= Problem statement =
In the JCRB|AJC article below, copy the passage that begins with the words "JCRB|AJC continues to" and ends after "of American society.", and swap "anti-Semitism" for "antisemitism" throughout.

= Reading passage =
+-------+
JCRB|AJC continues to ensure that no one stands alone for justice

AJC CEO David Harris (far right) came to Kansas City in November 2018 to discuss the rise and nature of today’s anti-Semitism at a private event for JCRB|AJC supporters. Pictured with AJC’s top exec are JCRB|AJC Executive Director Gavriela Geller, JCRB|AJC board member and AJC Transatlantic Institute member Harvey Kaplan, JCRB|AJC advisory board member Bert Berkley and JCRB|AJC Board President Jason Krakow.

The Jewish Community Relations Bureau was founded in 1944, amid one of the greatest tragedies to befall the Jewish people, the Holocaust. 

The organization was established to combat discrimination and bigotry during a time when Jews and other minorities faced legal barriers in housing, higher education and many other aspects of American society. 

The organization is now known as Jewish Community Relations Bureau|AJC (JCRB|AJC) due to a merger with the local AJC chapter in 1991. Executive Director Gavriela Geller wrote in last month’s 2019 Human Relations Dinner program that the “progress made over the past 75 years is thanks to the moral courage and tenacity of great leaders in our community, and our allies.”

Today, JCRB|AJC continues its work to fight anti-Semitism, racism and bigotry, to build bridges of understanding throughout the Greater Kansas City community and to ensure that no one stands alone for justice. 

Geller’s been on the job as the agency’s executive director a little over a year. She hit the ground running as the worldwide Jewish community was grieving following the shootings at the Tree of Life Congregation in Pittsburgh. That initiation by fire in her new job at JCRB|AJC, along with her day-to-day interactions with people inside and outside the Jewish community, have helped her understand that JCRB|AJC has “come a long way from where the Jewish community was 75 years ago in terms of our own standing as a minority in Kansas City.”

“We’ve done an incredible job of creating real and lasting relationships with other minority and faith communities,” she said in a recent interview. “JCRB|AJC has made it known that the Jewish community is a partner and an ally and has made our priorities known to our partners.”
+-------+
= Information provided =

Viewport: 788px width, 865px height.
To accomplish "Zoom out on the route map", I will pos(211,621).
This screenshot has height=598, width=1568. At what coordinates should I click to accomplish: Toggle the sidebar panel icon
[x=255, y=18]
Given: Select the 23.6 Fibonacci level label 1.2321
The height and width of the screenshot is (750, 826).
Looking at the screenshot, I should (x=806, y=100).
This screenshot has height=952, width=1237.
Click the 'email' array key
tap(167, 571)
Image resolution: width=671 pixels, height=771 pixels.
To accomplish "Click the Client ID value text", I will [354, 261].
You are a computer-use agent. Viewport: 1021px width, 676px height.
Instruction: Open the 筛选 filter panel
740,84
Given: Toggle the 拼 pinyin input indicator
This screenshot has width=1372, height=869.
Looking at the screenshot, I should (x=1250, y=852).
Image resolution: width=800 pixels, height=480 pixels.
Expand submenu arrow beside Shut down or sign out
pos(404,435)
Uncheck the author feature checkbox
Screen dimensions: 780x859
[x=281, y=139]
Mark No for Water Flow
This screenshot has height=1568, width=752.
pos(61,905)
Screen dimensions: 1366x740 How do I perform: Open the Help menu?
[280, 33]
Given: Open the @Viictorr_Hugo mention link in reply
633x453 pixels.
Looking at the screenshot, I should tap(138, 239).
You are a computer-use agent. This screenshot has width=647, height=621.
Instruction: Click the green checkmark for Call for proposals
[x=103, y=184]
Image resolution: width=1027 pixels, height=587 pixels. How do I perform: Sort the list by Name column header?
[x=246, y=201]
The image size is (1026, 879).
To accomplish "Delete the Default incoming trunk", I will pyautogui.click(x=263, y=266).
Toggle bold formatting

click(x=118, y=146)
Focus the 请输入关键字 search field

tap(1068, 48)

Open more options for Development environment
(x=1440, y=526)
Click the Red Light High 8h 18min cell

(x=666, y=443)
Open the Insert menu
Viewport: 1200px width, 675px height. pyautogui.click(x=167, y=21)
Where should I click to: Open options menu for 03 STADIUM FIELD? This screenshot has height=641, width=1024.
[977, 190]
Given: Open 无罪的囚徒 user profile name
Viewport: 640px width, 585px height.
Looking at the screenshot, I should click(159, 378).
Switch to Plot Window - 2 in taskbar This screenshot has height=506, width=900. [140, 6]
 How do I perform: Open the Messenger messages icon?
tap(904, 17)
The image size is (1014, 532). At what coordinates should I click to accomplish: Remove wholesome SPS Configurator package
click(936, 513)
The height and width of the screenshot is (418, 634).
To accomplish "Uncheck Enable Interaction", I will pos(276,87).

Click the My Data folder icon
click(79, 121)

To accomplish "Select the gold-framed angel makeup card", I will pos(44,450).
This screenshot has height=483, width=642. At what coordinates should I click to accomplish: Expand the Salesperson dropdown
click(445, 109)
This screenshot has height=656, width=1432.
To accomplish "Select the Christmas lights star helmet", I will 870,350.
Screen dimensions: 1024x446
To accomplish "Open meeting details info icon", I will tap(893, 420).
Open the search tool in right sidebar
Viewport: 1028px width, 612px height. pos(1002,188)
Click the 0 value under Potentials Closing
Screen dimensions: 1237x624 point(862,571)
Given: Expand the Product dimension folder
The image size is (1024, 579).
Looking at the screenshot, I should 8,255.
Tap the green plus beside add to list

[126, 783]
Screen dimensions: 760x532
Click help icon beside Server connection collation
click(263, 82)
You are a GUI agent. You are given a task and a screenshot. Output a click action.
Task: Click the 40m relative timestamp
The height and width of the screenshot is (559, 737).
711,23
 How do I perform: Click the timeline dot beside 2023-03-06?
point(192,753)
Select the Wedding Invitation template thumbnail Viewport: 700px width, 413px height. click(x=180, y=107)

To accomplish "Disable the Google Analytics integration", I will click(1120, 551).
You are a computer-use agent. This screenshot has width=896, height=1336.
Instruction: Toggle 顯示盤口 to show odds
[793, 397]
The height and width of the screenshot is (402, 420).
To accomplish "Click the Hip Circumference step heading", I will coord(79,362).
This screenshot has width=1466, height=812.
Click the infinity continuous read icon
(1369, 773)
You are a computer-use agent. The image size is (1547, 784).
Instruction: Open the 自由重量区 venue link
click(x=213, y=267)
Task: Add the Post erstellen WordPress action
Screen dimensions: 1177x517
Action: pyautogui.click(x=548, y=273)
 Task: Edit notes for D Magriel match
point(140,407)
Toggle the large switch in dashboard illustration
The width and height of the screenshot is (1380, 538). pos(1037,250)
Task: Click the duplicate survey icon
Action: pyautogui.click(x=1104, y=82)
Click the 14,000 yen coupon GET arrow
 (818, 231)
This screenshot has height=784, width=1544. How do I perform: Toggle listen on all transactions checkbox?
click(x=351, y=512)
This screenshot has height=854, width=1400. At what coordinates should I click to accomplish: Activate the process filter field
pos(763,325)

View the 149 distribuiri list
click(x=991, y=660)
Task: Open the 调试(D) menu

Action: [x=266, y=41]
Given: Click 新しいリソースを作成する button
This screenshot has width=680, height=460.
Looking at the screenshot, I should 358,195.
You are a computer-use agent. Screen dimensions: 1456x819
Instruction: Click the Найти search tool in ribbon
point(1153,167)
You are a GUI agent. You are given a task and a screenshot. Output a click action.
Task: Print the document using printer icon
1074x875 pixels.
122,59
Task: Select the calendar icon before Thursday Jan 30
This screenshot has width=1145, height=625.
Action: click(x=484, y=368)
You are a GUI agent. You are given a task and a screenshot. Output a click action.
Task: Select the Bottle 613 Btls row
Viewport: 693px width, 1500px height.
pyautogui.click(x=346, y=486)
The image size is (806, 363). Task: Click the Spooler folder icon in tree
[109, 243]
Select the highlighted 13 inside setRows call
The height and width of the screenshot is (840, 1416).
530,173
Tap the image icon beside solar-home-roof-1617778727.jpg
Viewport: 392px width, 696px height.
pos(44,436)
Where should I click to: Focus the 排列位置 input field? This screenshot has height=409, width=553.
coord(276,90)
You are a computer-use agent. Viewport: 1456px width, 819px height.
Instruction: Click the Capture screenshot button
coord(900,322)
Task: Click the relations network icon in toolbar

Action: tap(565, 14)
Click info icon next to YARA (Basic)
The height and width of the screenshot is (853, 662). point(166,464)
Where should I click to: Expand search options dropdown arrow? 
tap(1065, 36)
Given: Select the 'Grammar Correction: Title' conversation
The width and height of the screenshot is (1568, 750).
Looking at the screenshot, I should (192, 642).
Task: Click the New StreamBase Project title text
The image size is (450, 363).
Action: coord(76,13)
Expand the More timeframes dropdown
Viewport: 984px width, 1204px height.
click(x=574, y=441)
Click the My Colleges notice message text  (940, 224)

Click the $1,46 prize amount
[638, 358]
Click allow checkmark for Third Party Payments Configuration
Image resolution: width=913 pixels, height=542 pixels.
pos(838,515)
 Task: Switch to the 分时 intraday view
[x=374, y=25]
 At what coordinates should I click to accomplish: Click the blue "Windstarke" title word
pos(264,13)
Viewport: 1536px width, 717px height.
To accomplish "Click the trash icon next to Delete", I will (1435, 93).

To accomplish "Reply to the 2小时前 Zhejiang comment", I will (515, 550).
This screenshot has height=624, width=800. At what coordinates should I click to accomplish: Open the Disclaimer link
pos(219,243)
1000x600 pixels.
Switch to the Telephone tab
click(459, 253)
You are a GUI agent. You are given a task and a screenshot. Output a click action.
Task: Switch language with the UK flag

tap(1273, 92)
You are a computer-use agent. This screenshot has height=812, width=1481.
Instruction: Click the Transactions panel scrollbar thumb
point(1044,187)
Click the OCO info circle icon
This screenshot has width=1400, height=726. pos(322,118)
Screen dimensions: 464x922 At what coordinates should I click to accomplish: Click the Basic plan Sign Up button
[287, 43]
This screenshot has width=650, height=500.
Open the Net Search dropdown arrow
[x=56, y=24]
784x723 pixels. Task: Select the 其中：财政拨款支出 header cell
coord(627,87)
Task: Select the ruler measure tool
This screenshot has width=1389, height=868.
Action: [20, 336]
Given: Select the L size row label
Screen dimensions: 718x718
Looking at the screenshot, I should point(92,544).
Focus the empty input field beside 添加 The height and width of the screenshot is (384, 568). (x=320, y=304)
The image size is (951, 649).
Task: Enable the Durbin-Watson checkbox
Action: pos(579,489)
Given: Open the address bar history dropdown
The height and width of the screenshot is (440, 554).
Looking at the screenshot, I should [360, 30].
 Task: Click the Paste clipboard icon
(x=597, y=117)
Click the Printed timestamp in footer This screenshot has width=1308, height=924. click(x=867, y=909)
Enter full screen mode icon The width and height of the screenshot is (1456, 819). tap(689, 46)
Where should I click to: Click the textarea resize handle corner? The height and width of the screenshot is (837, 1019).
+-------+
= Correct answer =
JCRB|AJC continues to ensure that no one stands alone for justice

AJC CEO David Harris (far right) came to Kansas City in November 2018 to discuss the rise and nature of today’s antisemitism at a private event for JCRB|AJC supporters. Pictured with AJC’s top exec are JCRB|AJC Executive Director Gavriela Geller, JCRB|AJC board member and AJC Transatlantic Institute member Harvey Kaplan, JCRB|AJC advisory board member Bert Berkley and JCRB|AJC Board President Jason Krakow.

The Jewish Community Relations Bureau was founded in 1944, amid one of the greatest tragedies to befall the Jewish people, the Holocaust. 

The organization was established to combat discrimination and bigotry during a time when Jews and other minorities faced legal barriers in housing, higher education and many other aspects of American society.